Star Trek: Discovery has concluded its first season and it was incredible. Taking the entire season into account, once you can see the mycelial forest for the trees, the first Star Trek series in 12 years earned its commission as the best incarnation of Trek since the heyday of the franchise in the mid-1990’s when The Next Generation had graduated to feature films while Deep Space Nine and Voyager carried the mantle on television. Now, Star Trek is truly back where it belongs, as a TV series, boldly going where it has never gone before. Discovery honors the venerable franchise’s storied canon while launching Trek in exciting new directions.

No Star Trek series has ever been perfect. However, not since the first season of The Original Series in the 1960’s (which is arguably its best) has a Trek series had a season one as strong has the Discovery’s. The vaulting ambition of Discovery has earned Star Trek a place on the lofty plateau of Prestige TV occupied by Game of Thrones, Westworld, Breaking Bad, and the like. For its part, Discovery told an uncompromising serialized tale of war, loss, and the re-embracing of idealism that the franchise hasn’t attempted to this degree since the latter years of Deep Space Nine.

Related: Star Trek: Discovery Season Finale Recap

Discovery featured a flawed and conflicted lead character, Michael Burnham, who was Starfleet’s first mutineer, and charted her difficult course to redemption. It maintained a breakneck pace full of action, shocking twists, and tragic death – the results were both thrilling and unsettling (certainly no one expected or particularly wanted so many casual references to cannibalism in Star Trek). Yet underneath it all was a glimmering spark of optimism – the spirit of hope at the very heart Star Trek – that fought its way out though the doom and gloom. This sense of hope shined brightest in the final episode of the season as Burnham ended the Klingon War she herself began by reasserting the core values of Starfleet.

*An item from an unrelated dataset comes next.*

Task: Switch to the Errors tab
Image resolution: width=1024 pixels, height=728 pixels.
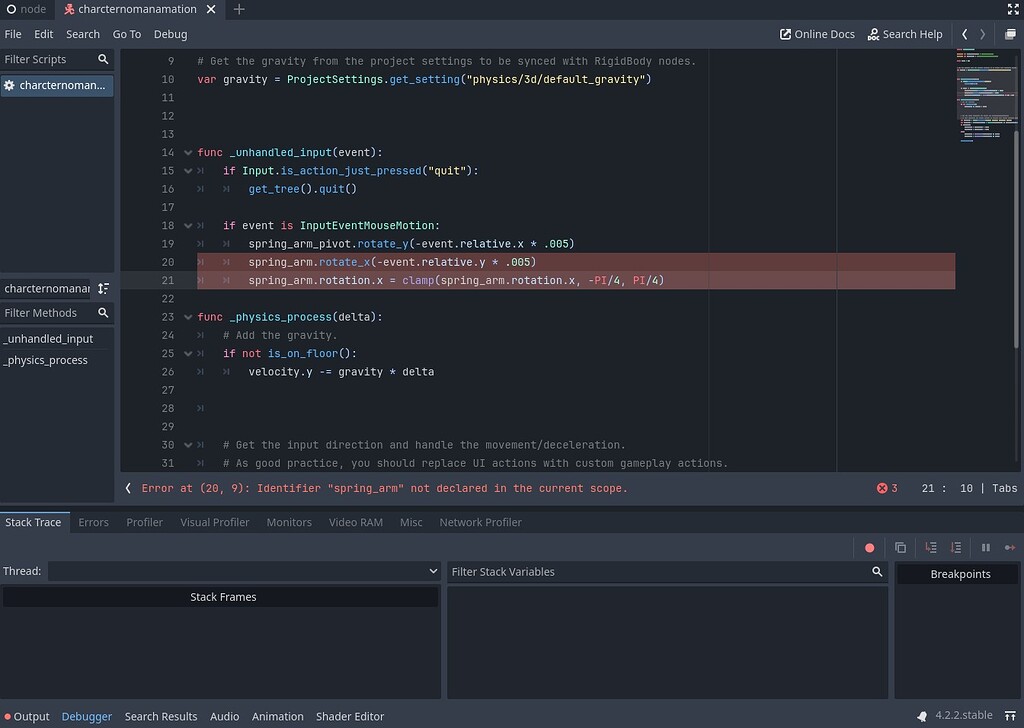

True, the shakedown cruise of the Disco was occasionally plagued with missteps. Perhaps the most maligned were the changes to the Klingons. Discovery‘s reinvention of the revered warrior race was a tough pill to swallow for many fans accustomed to decades of the Klingons’ history and culture being well-explored. However, it can be said that fans had grown so familiar with the Klingons that they had lost their edge as villains. Discovery‘s prequel time period required the Klingons to be the enemy, and the series succeeded in making them feel alien and other once more. (Just as Star Trek: The Motion Picture did when it first redesigned the Klingons in the 1970’s.) Yet through L’Rell and Ash Tyler, by the end of the season, we witnessed the seeds of how the Klingons and the Federation will eventually come together to cooperate in a few decades – before becoming steadfast allies in the 24th century.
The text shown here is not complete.